**What you should do:** Throughout the records below, find each line holding "gear" and copy it.

Segment Open

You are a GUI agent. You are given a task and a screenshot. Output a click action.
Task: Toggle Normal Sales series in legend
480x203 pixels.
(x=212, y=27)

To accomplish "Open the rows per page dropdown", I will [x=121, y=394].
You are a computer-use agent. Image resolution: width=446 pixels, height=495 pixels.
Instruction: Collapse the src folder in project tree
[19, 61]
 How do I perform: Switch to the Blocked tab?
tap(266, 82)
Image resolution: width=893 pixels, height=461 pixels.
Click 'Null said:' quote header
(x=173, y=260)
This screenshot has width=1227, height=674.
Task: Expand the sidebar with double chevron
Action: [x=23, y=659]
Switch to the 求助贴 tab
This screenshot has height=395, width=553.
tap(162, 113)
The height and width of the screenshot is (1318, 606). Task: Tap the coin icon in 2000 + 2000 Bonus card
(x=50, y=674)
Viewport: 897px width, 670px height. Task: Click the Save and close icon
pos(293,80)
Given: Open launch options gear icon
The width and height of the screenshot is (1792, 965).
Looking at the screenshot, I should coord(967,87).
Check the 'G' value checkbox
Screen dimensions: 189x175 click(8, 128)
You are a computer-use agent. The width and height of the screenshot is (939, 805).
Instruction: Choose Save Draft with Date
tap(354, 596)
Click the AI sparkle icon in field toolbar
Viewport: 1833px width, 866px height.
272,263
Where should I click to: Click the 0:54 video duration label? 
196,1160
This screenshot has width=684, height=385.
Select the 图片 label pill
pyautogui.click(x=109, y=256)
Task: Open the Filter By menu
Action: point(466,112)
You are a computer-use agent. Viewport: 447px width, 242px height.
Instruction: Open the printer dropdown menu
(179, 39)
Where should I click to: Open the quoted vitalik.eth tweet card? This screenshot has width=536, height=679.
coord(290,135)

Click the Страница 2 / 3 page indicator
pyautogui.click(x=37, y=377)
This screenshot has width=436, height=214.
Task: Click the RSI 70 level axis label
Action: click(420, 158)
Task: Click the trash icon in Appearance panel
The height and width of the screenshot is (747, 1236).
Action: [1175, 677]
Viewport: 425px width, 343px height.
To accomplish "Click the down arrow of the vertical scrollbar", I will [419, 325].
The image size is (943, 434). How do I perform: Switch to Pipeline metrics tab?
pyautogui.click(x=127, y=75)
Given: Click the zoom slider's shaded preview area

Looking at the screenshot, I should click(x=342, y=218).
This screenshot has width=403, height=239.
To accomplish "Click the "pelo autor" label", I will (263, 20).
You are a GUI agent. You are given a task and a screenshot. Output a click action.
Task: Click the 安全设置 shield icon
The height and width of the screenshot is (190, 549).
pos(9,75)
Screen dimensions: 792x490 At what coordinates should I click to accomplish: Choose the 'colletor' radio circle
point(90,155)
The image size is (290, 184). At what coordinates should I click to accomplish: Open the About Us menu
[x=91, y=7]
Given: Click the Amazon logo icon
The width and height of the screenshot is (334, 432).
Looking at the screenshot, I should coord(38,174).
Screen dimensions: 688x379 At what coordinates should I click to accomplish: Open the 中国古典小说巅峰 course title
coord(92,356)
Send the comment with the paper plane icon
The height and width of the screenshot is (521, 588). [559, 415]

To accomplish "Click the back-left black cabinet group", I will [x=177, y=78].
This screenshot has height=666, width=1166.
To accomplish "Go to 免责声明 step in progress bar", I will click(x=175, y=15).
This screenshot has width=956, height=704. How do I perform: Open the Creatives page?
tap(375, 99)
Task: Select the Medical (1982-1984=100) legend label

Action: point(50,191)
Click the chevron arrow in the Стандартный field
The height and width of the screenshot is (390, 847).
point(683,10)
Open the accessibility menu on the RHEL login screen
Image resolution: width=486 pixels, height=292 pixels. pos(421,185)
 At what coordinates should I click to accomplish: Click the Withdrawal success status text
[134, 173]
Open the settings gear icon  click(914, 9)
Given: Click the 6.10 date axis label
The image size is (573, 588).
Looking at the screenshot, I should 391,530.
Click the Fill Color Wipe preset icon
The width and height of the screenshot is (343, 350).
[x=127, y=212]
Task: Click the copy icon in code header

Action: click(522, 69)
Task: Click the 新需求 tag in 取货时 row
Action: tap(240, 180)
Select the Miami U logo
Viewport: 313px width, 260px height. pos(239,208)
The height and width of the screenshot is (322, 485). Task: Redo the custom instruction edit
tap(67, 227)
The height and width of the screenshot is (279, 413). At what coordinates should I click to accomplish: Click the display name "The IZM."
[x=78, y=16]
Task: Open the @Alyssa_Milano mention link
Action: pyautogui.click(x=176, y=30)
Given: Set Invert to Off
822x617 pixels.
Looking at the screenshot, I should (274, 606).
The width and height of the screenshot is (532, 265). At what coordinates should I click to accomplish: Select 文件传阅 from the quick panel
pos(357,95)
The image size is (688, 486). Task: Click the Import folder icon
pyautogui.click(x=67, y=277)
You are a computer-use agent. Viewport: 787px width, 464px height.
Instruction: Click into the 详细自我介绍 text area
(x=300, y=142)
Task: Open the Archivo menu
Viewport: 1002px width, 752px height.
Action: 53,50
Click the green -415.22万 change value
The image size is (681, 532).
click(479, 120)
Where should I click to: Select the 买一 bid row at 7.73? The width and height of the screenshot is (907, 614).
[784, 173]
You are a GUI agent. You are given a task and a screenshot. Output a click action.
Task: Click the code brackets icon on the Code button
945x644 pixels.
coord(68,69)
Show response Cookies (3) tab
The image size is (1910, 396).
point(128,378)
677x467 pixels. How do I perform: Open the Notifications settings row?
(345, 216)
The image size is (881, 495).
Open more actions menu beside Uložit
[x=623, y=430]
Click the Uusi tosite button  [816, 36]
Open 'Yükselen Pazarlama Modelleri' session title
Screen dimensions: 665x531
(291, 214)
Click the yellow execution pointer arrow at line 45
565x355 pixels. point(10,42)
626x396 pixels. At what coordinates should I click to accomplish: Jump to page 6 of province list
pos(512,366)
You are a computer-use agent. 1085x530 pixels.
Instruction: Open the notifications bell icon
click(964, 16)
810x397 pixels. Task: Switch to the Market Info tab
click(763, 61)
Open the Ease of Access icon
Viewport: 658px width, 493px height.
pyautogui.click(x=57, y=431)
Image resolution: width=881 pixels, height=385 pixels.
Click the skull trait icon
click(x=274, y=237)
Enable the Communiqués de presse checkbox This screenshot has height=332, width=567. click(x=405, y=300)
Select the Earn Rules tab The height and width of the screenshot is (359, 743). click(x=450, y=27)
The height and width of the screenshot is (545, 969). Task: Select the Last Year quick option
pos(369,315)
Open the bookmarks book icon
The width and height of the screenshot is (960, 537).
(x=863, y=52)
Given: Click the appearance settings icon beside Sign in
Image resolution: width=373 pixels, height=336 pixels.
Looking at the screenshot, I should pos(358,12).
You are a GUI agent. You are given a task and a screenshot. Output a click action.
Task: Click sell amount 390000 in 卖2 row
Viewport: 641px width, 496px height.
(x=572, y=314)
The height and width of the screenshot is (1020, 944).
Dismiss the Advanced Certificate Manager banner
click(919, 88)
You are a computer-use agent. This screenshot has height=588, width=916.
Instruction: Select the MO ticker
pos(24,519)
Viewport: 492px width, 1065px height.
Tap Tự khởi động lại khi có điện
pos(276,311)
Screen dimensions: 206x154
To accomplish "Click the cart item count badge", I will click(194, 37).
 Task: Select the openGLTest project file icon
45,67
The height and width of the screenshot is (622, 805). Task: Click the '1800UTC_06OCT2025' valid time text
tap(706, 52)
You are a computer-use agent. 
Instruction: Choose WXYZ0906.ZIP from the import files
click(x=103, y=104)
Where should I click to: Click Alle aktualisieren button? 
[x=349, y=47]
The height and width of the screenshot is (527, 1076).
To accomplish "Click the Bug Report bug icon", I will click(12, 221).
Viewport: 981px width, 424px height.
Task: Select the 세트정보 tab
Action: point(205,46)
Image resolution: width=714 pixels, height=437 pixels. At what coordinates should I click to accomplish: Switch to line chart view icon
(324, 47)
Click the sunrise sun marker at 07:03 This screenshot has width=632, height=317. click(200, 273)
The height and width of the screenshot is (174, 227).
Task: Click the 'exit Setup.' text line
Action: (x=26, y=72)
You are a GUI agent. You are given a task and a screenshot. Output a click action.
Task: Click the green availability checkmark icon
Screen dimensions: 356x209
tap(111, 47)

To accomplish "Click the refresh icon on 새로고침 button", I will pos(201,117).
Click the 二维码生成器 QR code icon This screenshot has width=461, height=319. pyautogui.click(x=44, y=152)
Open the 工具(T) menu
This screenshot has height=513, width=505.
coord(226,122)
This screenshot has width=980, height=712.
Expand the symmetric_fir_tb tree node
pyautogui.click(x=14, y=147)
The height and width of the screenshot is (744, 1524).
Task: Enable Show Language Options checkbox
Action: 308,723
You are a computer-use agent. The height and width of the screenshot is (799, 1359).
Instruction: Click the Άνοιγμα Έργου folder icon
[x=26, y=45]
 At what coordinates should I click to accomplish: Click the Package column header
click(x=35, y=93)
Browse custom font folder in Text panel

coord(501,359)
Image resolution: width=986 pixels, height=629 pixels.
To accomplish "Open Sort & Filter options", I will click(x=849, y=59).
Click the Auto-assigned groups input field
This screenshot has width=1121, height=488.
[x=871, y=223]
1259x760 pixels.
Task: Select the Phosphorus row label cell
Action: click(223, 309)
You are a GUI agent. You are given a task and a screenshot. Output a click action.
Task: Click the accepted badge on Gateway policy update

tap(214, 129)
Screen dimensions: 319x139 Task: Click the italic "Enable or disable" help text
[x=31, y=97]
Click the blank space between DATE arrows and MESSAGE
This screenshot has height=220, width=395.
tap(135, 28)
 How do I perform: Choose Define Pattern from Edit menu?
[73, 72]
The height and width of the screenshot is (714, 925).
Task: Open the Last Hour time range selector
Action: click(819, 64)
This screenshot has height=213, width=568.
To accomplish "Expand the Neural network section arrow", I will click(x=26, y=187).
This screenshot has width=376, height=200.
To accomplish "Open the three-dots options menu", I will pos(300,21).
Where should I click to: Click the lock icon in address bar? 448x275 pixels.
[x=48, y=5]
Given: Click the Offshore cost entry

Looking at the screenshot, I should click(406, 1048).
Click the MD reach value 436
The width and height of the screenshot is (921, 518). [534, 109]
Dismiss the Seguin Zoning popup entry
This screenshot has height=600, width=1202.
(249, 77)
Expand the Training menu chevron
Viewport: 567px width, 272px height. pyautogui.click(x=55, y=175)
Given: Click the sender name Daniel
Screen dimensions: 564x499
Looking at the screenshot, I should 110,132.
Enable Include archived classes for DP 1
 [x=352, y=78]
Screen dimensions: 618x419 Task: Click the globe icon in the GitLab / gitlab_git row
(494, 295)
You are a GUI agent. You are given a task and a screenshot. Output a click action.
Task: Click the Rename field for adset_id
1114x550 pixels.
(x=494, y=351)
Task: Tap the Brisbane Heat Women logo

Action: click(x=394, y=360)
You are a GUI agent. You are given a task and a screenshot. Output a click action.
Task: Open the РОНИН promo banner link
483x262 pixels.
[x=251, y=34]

Segment Closed

**Written answer:**
Given: Open launch options gear icon
Open the settings gear icon  click(914, 9)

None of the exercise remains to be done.